Widening Turkey-PKK conflict presents new risks for Iraqi Kurdistan

Last Update: 2022-10-20 00:00:00 - Source: Iraq Oil Report

PKK-aligned paramilitary fighters stationed west of Sinjar on Nov. 12, 2015. (PATRICK OSGOOD/Iraq Oil Report)

SULAIMANIYA - Turkey is widening the scope of its military campaign against Kurdish separatists based in Iraqi Kurdistan, attacking not just remote camps in the mountains but also targets in population centers that previously seemed safe.
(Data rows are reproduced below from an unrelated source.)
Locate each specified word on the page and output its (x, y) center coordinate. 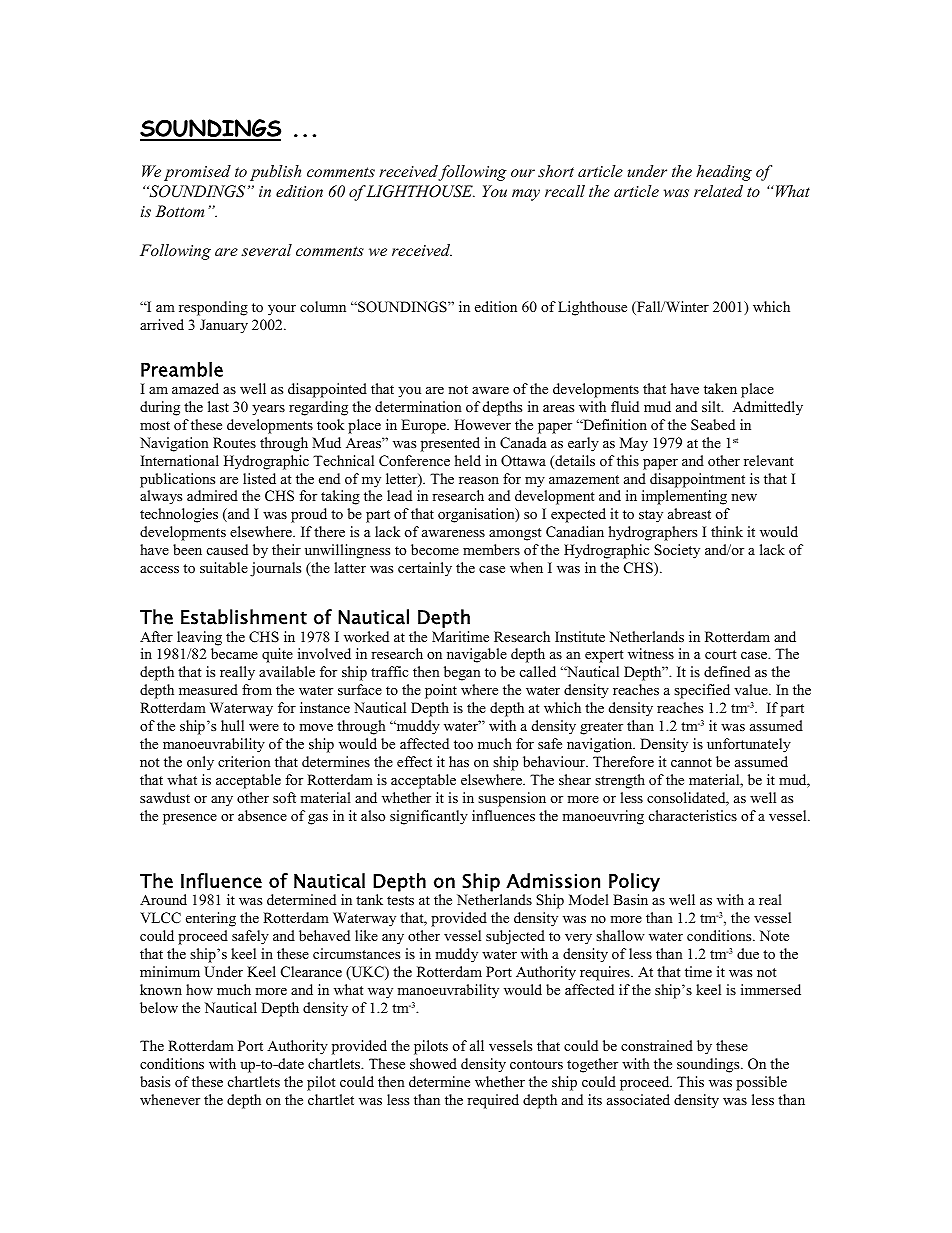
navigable (477, 655)
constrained (657, 1045)
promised (197, 173)
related (718, 191)
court (720, 654)
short (556, 171)
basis (155, 1081)
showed (433, 1063)
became (234, 653)
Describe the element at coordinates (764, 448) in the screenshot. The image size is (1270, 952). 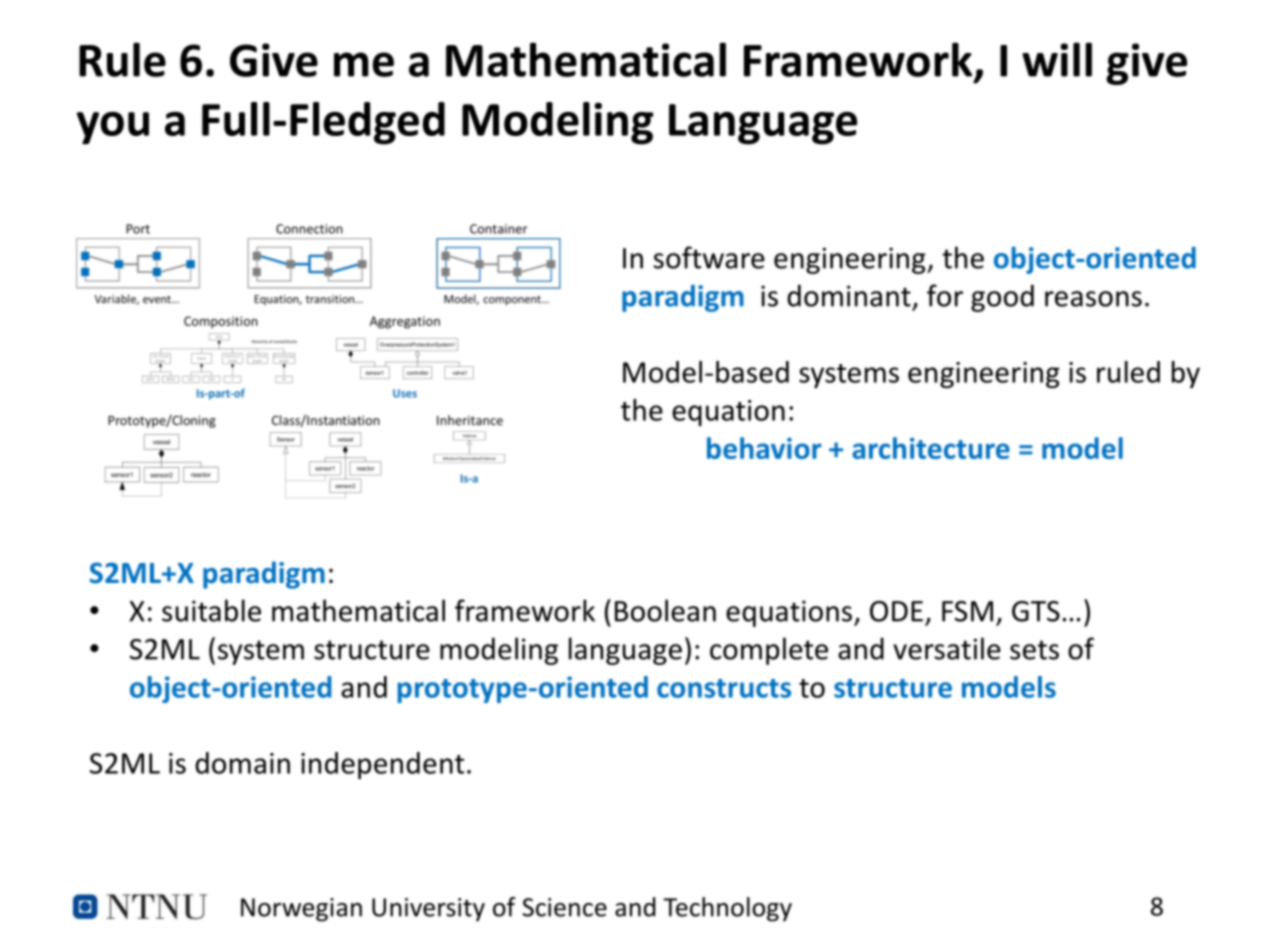
I see `behavior` at that location.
As the conflict expands geographically it is creating new and larger problems: causing more civilian casualties, creating diplomatic rifts between Baghdad and Ankara, increasing security risks for oil operations, and posing a tough political dilemma for Iraqi Kurdistan's ruling parties.

Iraq has long been a battleground in Turkey's war against the Kurdistan Workers' Party (PKK) — considered a terrorist group by the U.S., EU, and Turkey — which uses guerrilla warfare to pursue political autonomy for Kurds in Turkey. But in the past six months, drone strikes and assassinations targeting PKK members and PKK-affiliated Iraqi civilians have taken place over 200 kilometers from the Turkish border, far beyond the northern Qandil mountains where the group has been based for decades.